Like the bigger funds, Mr.Dixon and his team are betting that housing prices have stabilized. But his group also believes another demographic shift is occurring, of families coming back to cities and looking for bigger homes.
If Mr. Dixon has a regret, it is not moving faster, especially in Brooklyn, where prices quickly began to climb. His group has been essentially priced out of well-established neighborhoods like Park Slope and Brooklyn Heights.
Furthermore, some of the hottest areas of Brooklyn are seeing a wave of construction and conversions on the horizon to meet increased rental demands.
Real estate agents say an estimated 2,700 rentals are expected to hit the Williamsburg market over the next six months, which they say could depress rents.
(Read more: Investors high on high-end house flips)
That has pushed Mr. Dixon and his group farther afield in Brooklyn, where they are buying up dilapidated brownstones like one on MacDonough Street in Stuyvesant Heights.
Gingerly stepping over holes in the floorboards while ducking under exposed electrical wiring dangling from the ceiling, Mr. Dixon points to a threadbare carpet on the floor when asked for the source of the dank smell filling the home.

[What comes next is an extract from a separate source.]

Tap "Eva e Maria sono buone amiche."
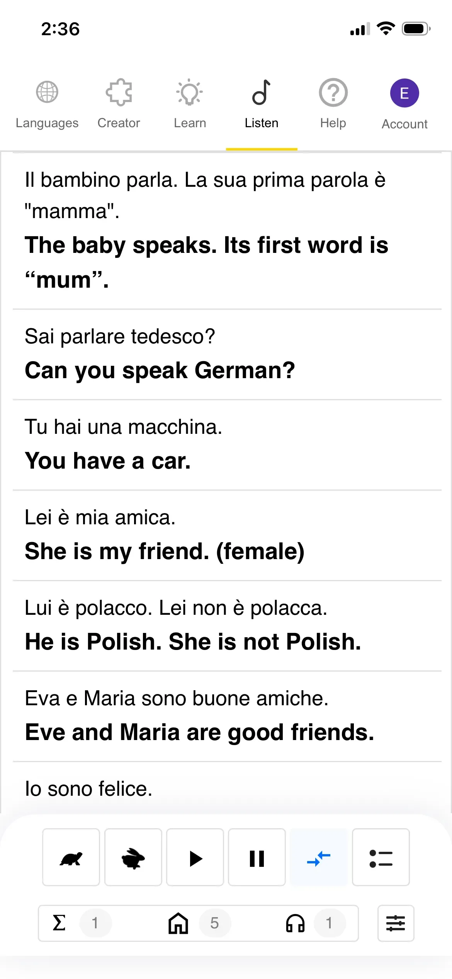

In an upstairs bedroom, a steady flow of rainwater from the ceiling — much of the roof had to be removed because of asbestos — drips down an interior wall.
Mr. Dixon's firm purchased the home early this year for $539,000. Plans for expansion will push it 12 feet into the backyard, with an outdoor deck on top of the extension. He hopes to have it fixed up in time to rent next summer.
Driving between homes, Mr.Dixon hardly paused when asked what he and his partners could get wrong. "Crime," he quickly answered, before rattling off statistics that he says show New York's crime rate is low — relatively speaking.
"Right now, these neighborhoods are benefiting from the low crime rate," Mr. Dixon said. "But that is something we could get wrong if it went the other way."